Start Supplied text
Basically the local buses (First Essex) will be in three shades of green. I'm in two minds as to whether I like it or not. At least its an improvement on the First Bus 'Barbie' livery.

It has taken what - a generation and more -  for the senior management at First to agree that pink / grey / magenta vinyls actually looked awful, shoddy and very unattractive. 
 

The Buses of Somerset unit was the first to break the mould entirely and adopt a modern and quite attractive scheme using greens. Their Cornish neighbours were close behind, helped I am sure by an overlap of management and local vehicle swaps. “Buses of Somerset” green (minus the branding) is a regular sight around Penzance for example. 
 

First Kernow buses has gone further. Many routes are branded and should have buses in one of several bright and generally attractive liveries. The concept is creeping out across the group.
End Supplied text
Start Record excerpts
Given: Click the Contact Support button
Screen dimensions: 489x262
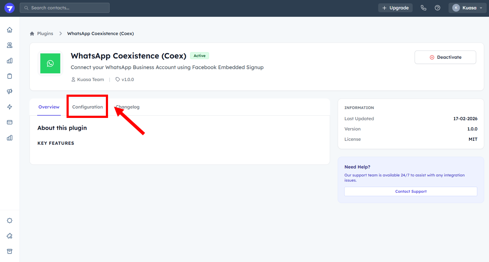Looking at the screenshot, I should [x=411, y=191].
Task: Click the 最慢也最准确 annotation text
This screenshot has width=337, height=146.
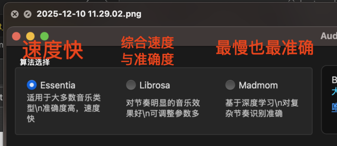Action: coord(264,49)
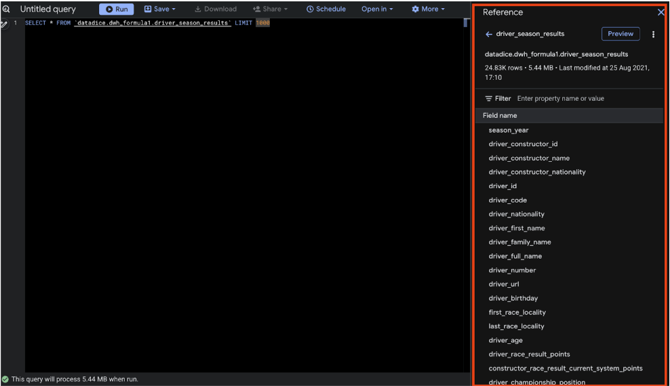Click the Preview button

click(x=620, y=34)
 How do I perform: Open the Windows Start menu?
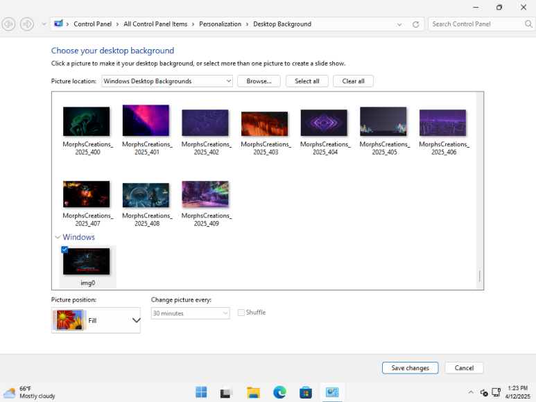[x=201, y=392]
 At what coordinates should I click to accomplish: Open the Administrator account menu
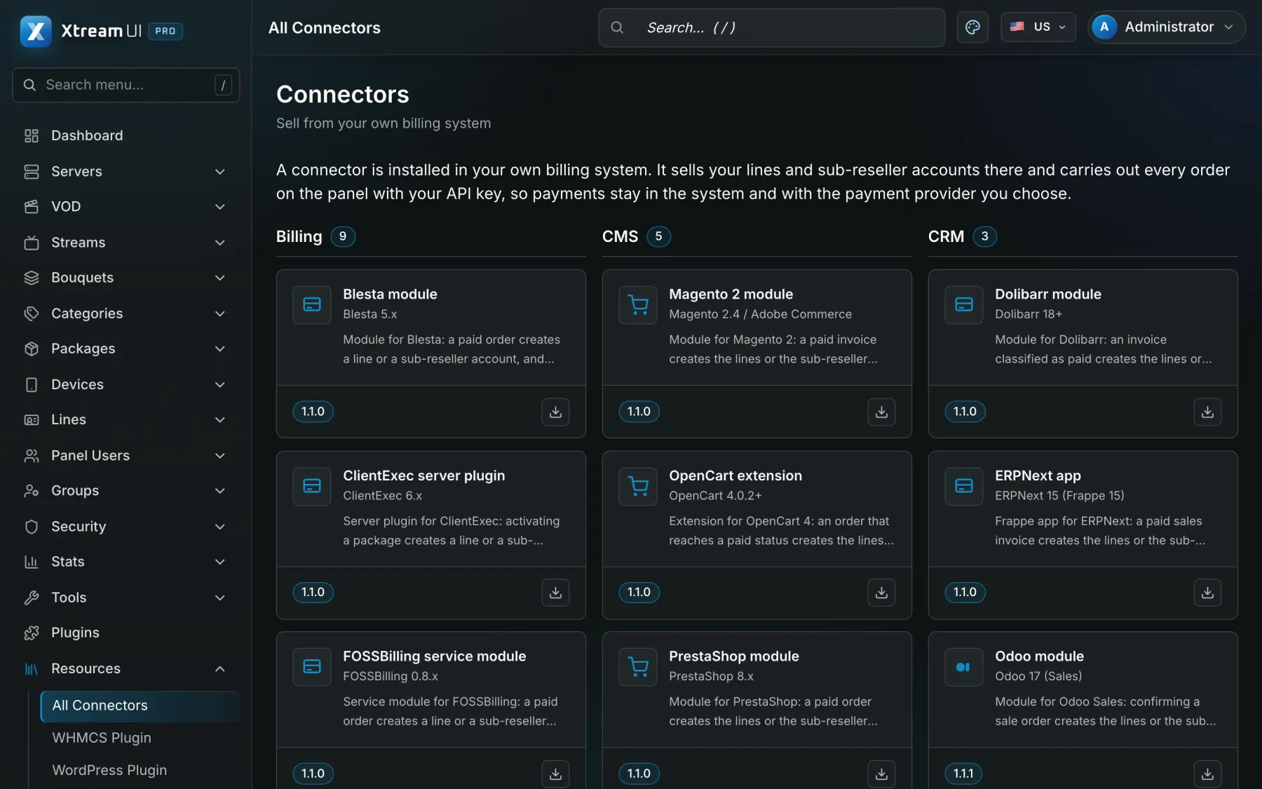(1167, 27)
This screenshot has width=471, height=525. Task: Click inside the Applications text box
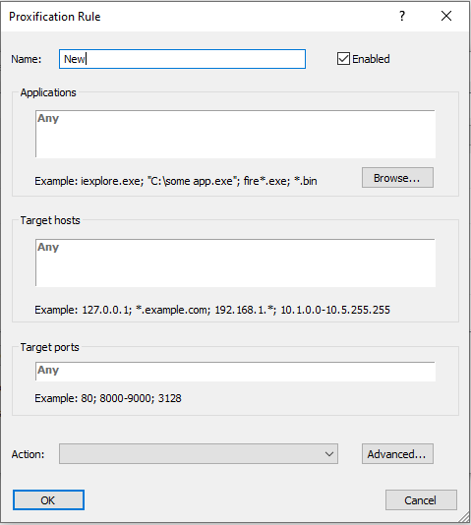point(235,134)
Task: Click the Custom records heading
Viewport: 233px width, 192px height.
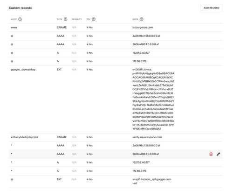Action: tap(20, 8)
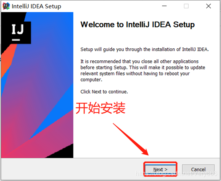This screenshot has width=221, height=181.
Task: Cancel the IntelliJ IDEA setup
Action: point(198,169)
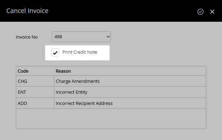Screen dimensions: 222x140
Task: Select invoice value 498 in combo box
Action: pos(58,37)
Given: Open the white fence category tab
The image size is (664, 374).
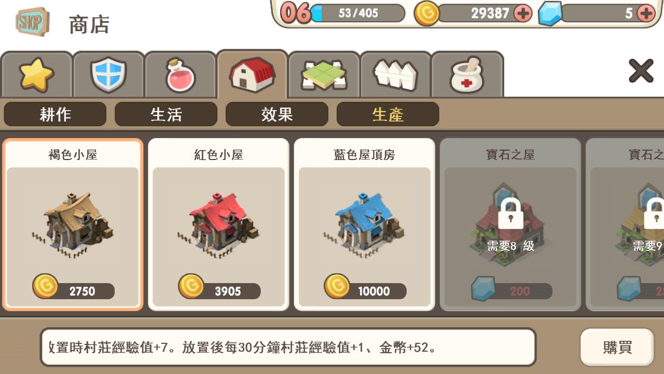Looking at the screenshot, I should 395,74.
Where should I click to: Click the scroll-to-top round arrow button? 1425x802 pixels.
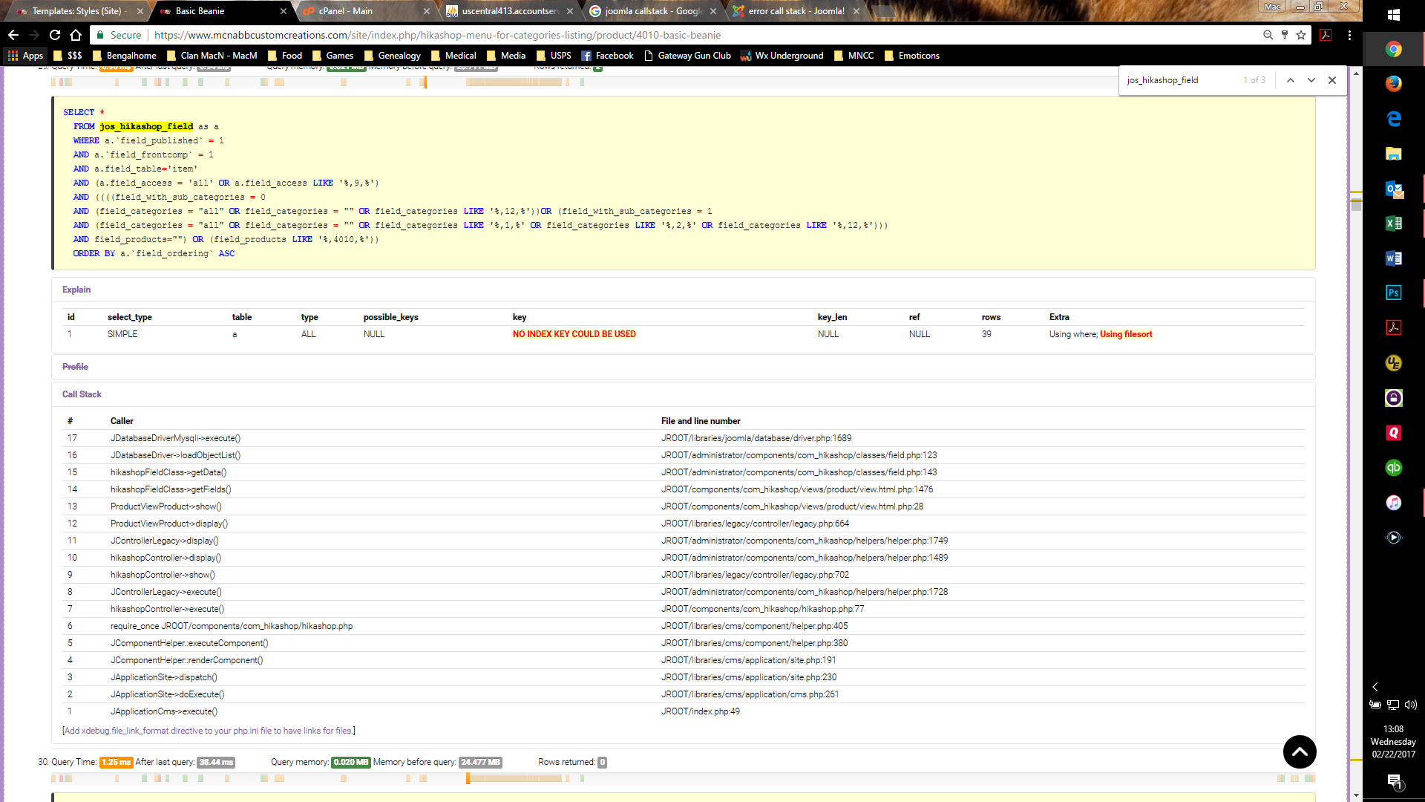click(1300, 752)
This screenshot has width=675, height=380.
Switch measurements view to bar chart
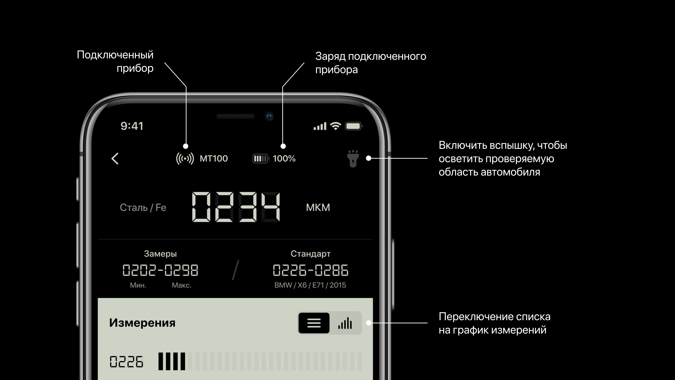click(x=345, y=323)
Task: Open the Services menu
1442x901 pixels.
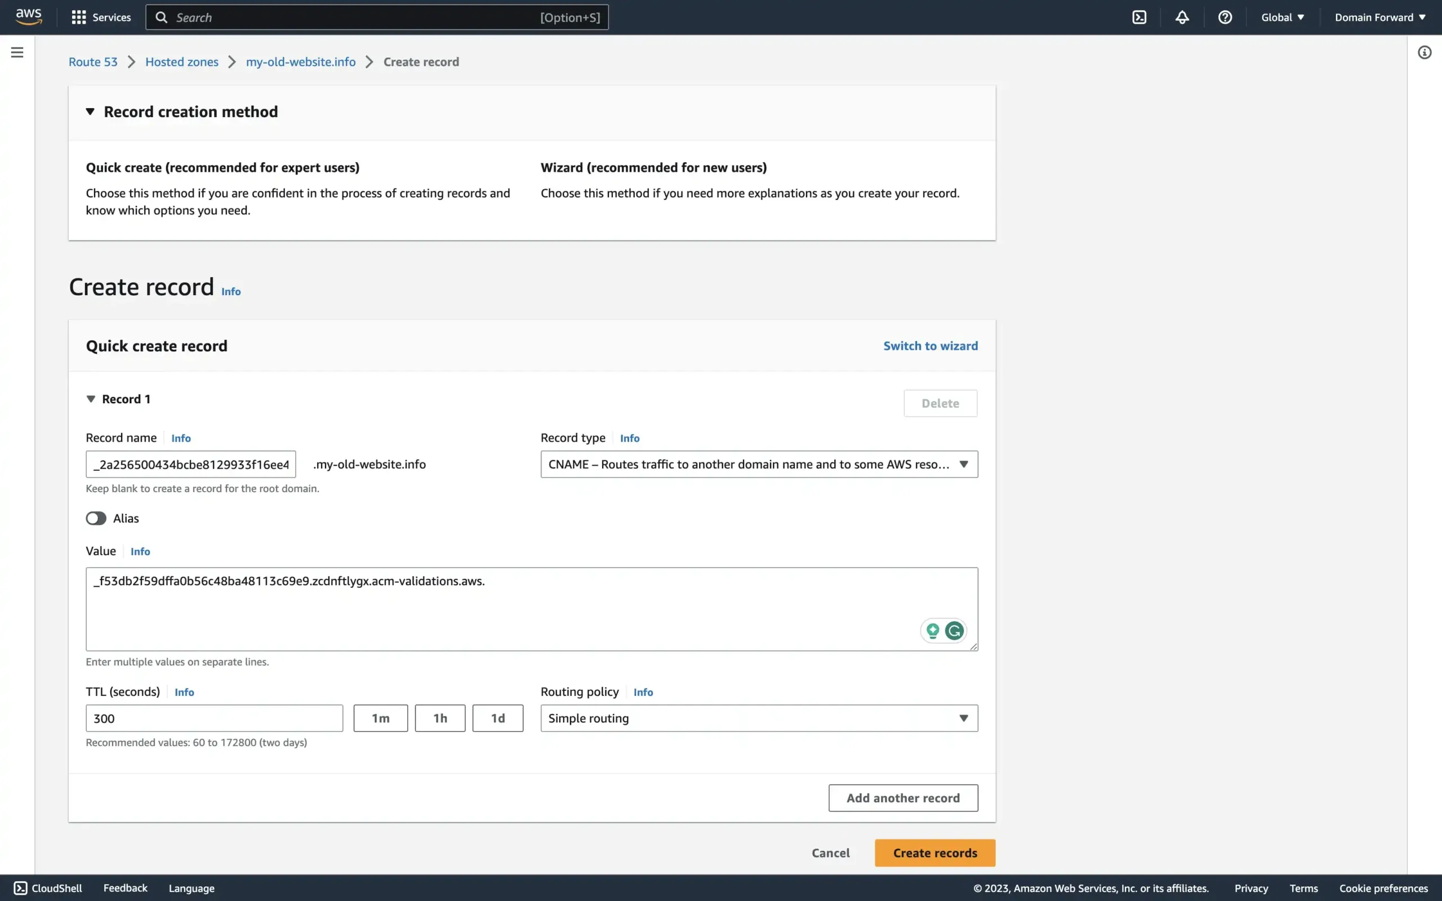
End Record excerpts
What you are asked to do. In the text on bus liveries, which unit was the first to break the mould entirely with a scheme using greens?

Written solution. The Buses of Somerset unit.